WHAT TO WORK ON —
Pictures stay out of the copy. Transcribe exactly, and only, the line with "Task: Click the" through the last line of the entries below.

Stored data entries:
++++++

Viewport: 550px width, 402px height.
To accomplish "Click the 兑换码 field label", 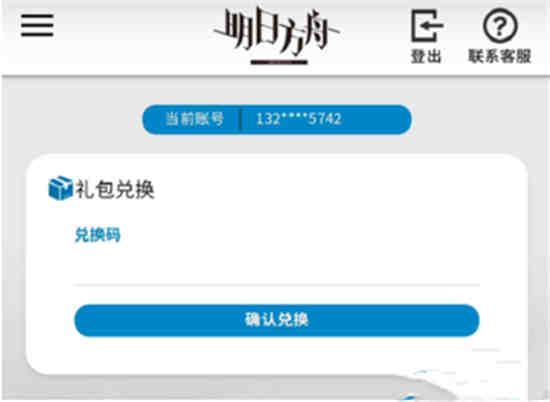I will (x=98, y=235).
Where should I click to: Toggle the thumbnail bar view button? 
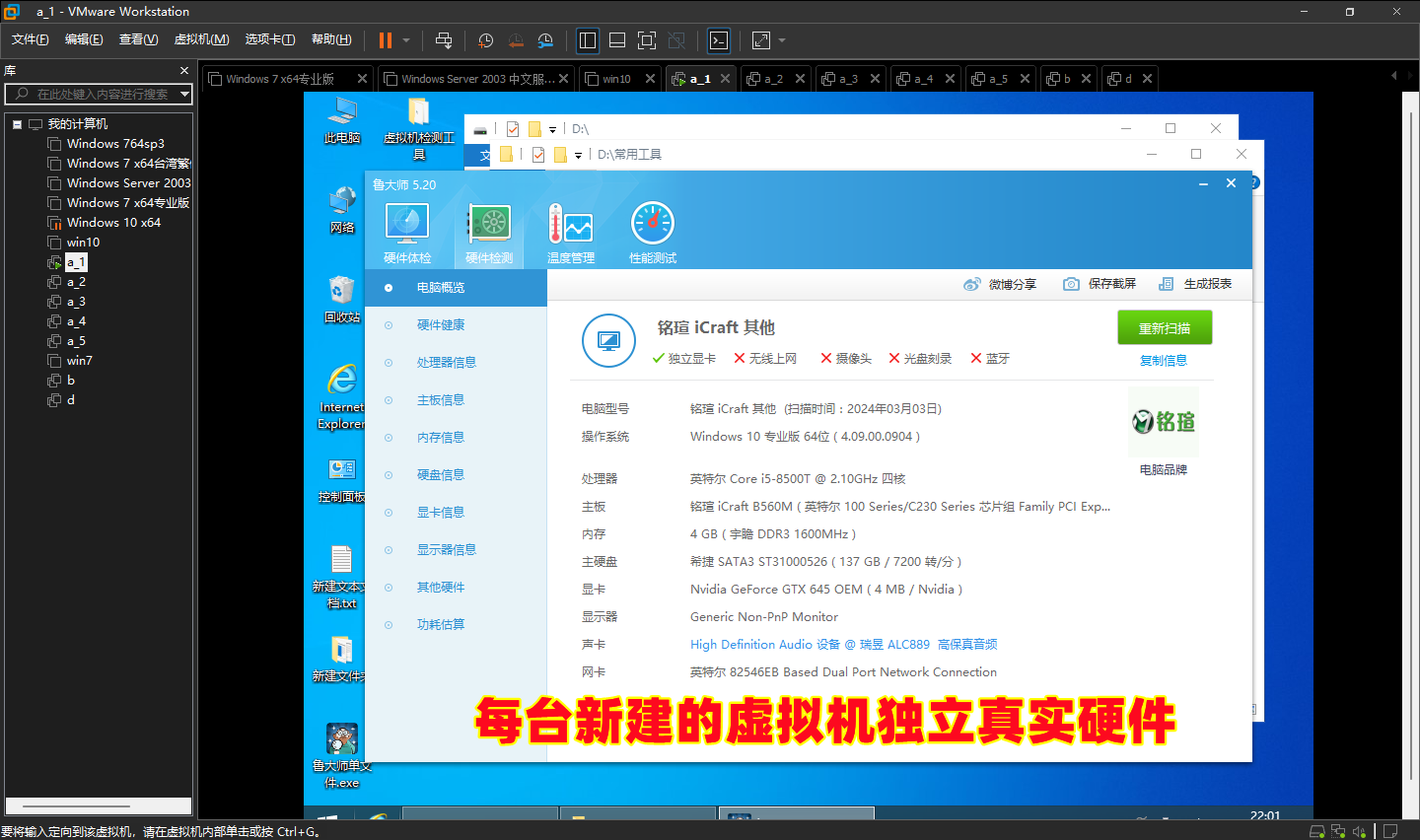point(617,40)
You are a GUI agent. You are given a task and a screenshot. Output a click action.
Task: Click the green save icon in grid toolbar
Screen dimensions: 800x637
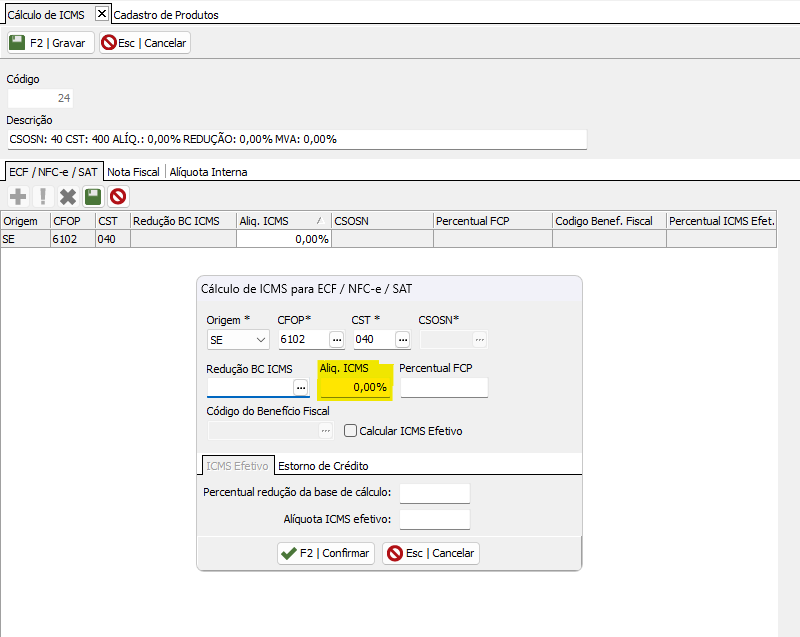pos(93,197)
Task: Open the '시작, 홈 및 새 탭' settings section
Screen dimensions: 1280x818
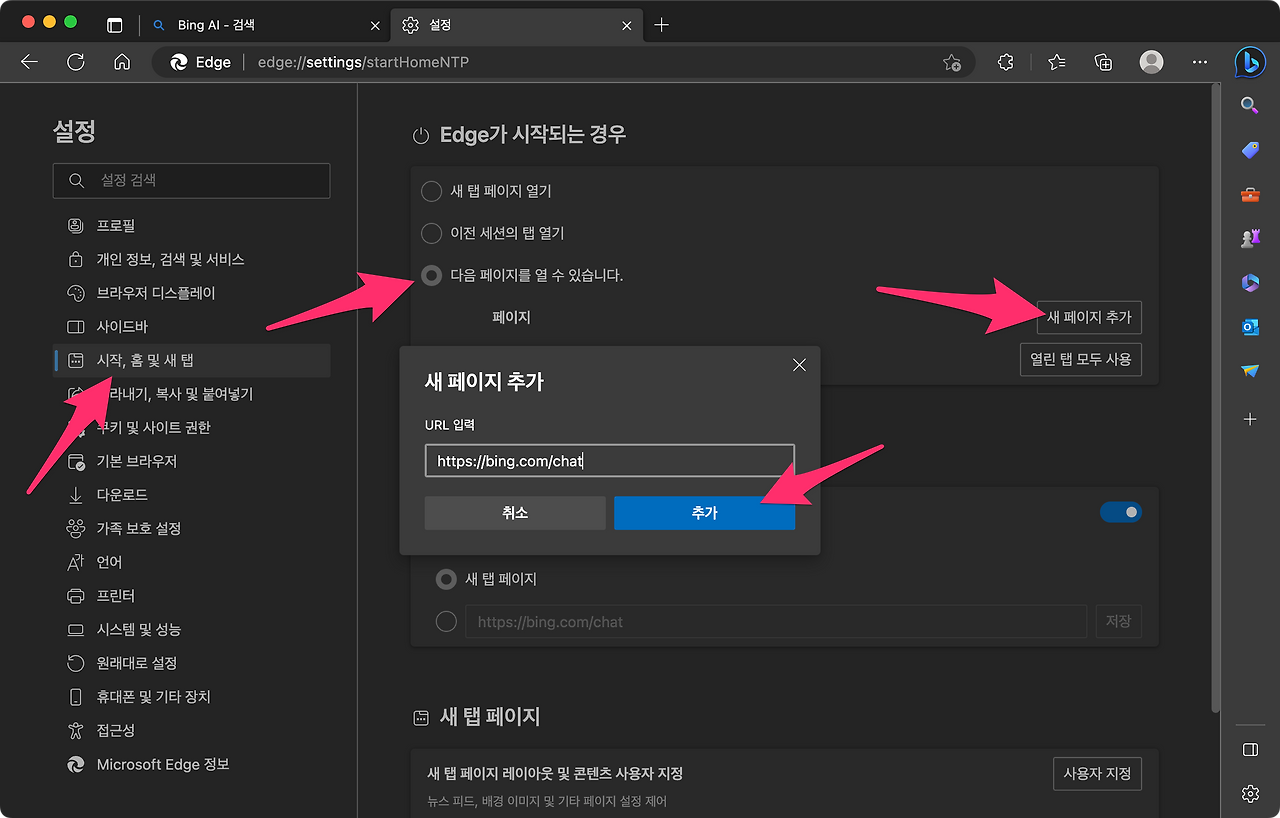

++++++

TASK RESULT —
Task: Click the green save icon in grid toolbar
Screen dimensions: 800x637
pos(93,197)
Task: Open the '시작, 홈 및 새 탭' settings section
Screen dimensions: 1280x818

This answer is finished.